Abstract from Dr Geoff Mason's Guest Lecture presented at the Treasury on 21 June 2007.
Dr Geoff Mason
National Institute of Economic and Social Research, London
Geoff Mason is a Senior Research Fellow at the National Institute of Economic and Social Research (NIESR) in London. He has worked at NIESR since 1989 and has extensive experience of applied research studies in the areas of education, training and labour markets. His specialist research interests include cross-country comparisons of productivity, technology and skills in different industries in Britain, the United States and Continental European countries and studies of the UK labour market for graduates, with particular reference to highly-qualified engineers, scientists and IT specialists.
His research projects have led to many different publications, ranging from academic articles in refereed journals and book chapters to government department research reports and occasional newspaper articles in the Financial Times and The Guardian. Recent academic publications include articles in the Journal of Education and Work, Research in Labor Economics, Research Policy, Industry and Innovation, and Work, Employment and Society.
Geoff Mason’s work on graduate utilisation in industry and the UK labour market for engineers and scientists has been widely cited in UK public policy debates and contributed to his being invited to serve on the Royal Society’s Working Group on Higher Education and advisory panels for the National Skills Task Force and the Sector Skills Development Agency.
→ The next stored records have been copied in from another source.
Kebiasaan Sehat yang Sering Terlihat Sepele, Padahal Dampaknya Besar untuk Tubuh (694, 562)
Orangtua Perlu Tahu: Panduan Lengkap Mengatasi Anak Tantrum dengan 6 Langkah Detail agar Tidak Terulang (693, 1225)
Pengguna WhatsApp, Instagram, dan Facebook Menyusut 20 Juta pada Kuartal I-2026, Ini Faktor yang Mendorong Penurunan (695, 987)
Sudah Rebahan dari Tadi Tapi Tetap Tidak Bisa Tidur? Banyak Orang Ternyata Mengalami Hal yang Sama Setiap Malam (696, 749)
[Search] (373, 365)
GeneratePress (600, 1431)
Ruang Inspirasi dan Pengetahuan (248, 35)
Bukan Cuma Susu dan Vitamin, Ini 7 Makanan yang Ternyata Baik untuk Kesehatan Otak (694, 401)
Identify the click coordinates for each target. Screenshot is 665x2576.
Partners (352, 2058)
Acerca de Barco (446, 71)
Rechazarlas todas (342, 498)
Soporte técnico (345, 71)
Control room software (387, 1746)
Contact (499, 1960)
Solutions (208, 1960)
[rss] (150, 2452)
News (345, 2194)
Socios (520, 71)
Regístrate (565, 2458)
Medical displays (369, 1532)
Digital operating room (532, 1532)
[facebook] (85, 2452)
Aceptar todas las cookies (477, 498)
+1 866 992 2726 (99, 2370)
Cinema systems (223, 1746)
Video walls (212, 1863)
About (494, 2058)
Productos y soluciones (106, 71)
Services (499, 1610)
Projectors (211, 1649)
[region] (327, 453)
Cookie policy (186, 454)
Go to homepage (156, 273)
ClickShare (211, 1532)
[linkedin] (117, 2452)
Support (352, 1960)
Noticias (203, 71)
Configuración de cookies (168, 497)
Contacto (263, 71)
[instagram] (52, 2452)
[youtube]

International productivity comparisons suggest that, at aggregate economy level, NZ has a marked productivity deficit relative to many other OECD nations. However, beneath this overall story there is considerable sectoral variation. This lecture will present new estimates of relative productivity performance for 21 different market sectors, identifying which NZ sectors compare favourably with the UK, France, Germany and the USA and which ones are lagging behind. The key factors underlying this pattern of performance will be assessed, in particular, inter-country differences in physical capital-intensity, labour quality, innovation and efficiency of resource utilisation.